River Valley Sports Complex delay, food truck response, trail costs highlight Fort Smith Parks Commission meeting

by Aric Mitchell ([email protected]) 289 views 

Fort Smith officials on Wednesday (Sept. 14) addressed further delays in the River Valley Sports Complex (RVSC) as well as a “not overwhelming” response to the food truck plaza near Cisterna Park.

Also discussed at the monthly meeting of the city’s Parks and Recreation Commission were the volatile costs of trail development.

Deputy City Administrator Jeff Dingman handled the updates on food trucks and the RVSC, starting with Cisterna Park.

Since the city committed six spaces for vendor use in July, Dingman said the response has been “not overwhelming.” His update was in response to an inquiry from Millspaugh regarding why the Commission’s idea to turn the area into a hybrid park had yet to come before the Board of Directors. The park idea sought to boost walkability and food truck activity, but lack of interest, Dingman said, has kept the suggestion “lower on the priority list.”

Dingman also expressed some frustration with progress on the RVSC. Comparing it to the Greg Smith River Trail, Dingman said the Trail project was undertaken by the city “using normal procedures, and it had a surety bond in place for protection. This one didn’t have that.”

Dingman said the Board authorized the RVSC “without those types of financial securities in place” and the second of two extensions “expired at the end of July” without completion.

“They (RVSC) are operating under the benevolence of their vendors, and a lot of the work that was supposed to be done by the end of summertime wasn’t done because the contractors and vendors they were relying on for in-kind services had paying work in other places. That’s sort of been the theme of the whole project,” Dingman said. “I did ask them for an updated completion schedule through the fall. They provided me one and indicated being done by mid to late October. But I received an update last week and the success of their update didn’t match the ambition of that schedule.”

Still, Dingman acknowledged feeling “comfortable with the draw schedule,” noting the city of Fort Smith only provides reimbursement on the Complex when a milestone has been met. So far, Dingman said the city has released “about $800,000” of the pledged $1.6 million for the project.

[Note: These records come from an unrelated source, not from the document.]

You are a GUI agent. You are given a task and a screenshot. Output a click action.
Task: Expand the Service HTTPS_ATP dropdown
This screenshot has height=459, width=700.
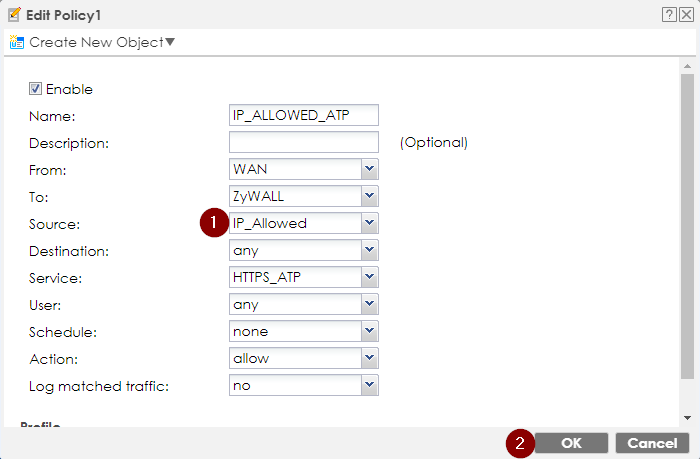pos(369,277)
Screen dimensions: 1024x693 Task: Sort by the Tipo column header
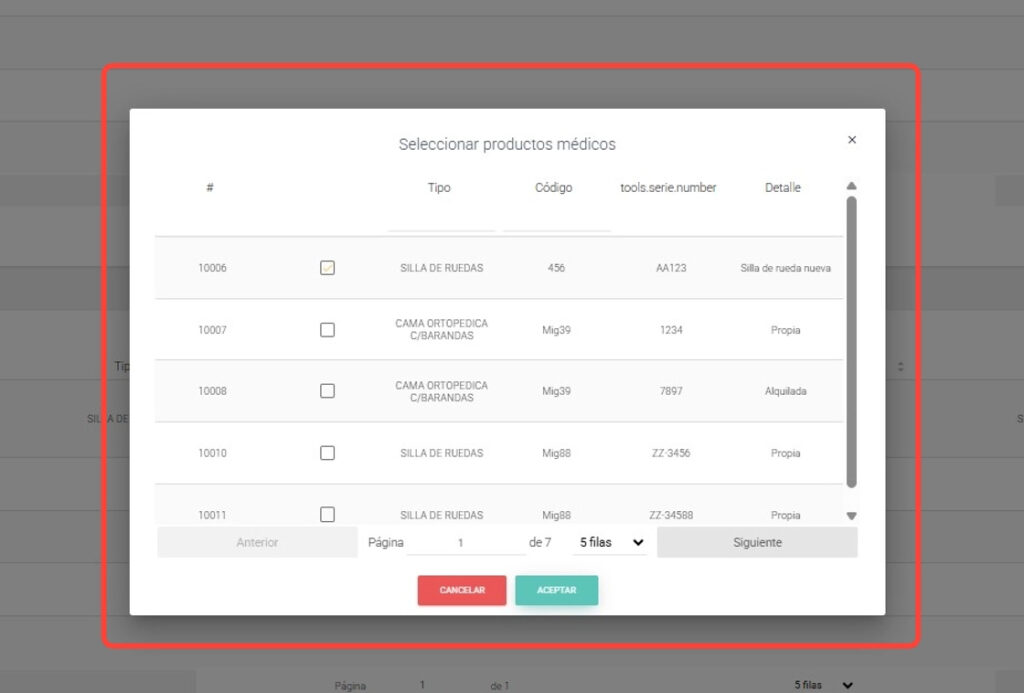click(x=439, y=188)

The RVSC was approved by City Directors in 2014 with a target completion date of June 10, 2015. Substantial completion after the second extension pushed the date to July 22, 2016 with an opening day of July 31. RVSC developers are Fort Smith businessman Lee Webb – also chairman of the Arkansas Economic Development Commission – and Sen. Jake Files, R-Fort Smith.

Also Wednesday, in comments to Talk Business & Politics after the meeting, Fort Smith Parks and Recreation Director Doug Reinert acknowledged concerns of Commissioners regarding the costs of trail development, but said there was no “one size fits all” approach to building a trails system.

As an example, he pointed to the Mill Creek North Trail, which is “heavy on railroad crossings” and must utilize specific materials and directives as a result. The trail so far has a projected construction-only cost of $9.7 million over a four-mile space. “That’s a little out of our reach,” Reinert said.

On the Greg Smith trail, which runs 1.6 miles at a cost of around $2.2 million (or roughly $1.375 million per mile), Reinert said, “we did get a $1 million grant from the Walton Family, and we’ve actually had some donated benches and amenities and statues — those sorts of things. So it depends on what you have,” Reinert said, adding, “as a general rule,” he likes to keep trail development costs at around $500,000 per mile, but it’s challenging to meet that goal every time based on available resources and project objectives.

The Greg Smith River Trail, slated for its grand opening “sometime in October” and within 100 yards of completion, is what Reinert calls the “Eddie Bauer” of trails. “If you’re talking about an asphalt trail and you’re not going to landscape it, then you can keep your costs low. But if you widen it, landscape it, put fountains on it, emergency stations, rest stops — those costs will balloon. It just depends on what you’ve got and where you need to go.”

Finally, Fort Smith Parks and Recreation Commissioners said goodbye to two of their own and welcomed two new Commissioners aboard. Billy Bob Williams died on Monday, Sept. 11, one month after resigning his post on the Commission. Williams, who died of natural causes at age 83, was honored in opening remarks from Millspaugh, who praised Williams’ work coaching youth softball during the 1970s and ’80s as well as his 13-year run on the Parks Commission.

“It caught me off guard,” Millspaugh said. “I’ve been thinking about BIlly Bob a lot today. He was a huge supporter of baseball and softball here in the city, and he’s done a lot of things for this Commission.”

Williams also served on the Sebastian County Quorum Court and as a past president of Fort Smith Jaycees.

In another loss to the Commission, Lori Robertson said goodbye to fellow Commissioners after purchasing a home outside the city, rendering her ineligible to serve. Addressing the Commission on Wednesday, she said she would continue to champion its work through her position at Chaffee Crossing as director of marketing. Robertson served four years of a five-year term as Commissioner.

Nancy Raney and former Fort Smith Schools Athletic Director Jim Rowland have filled the open slots.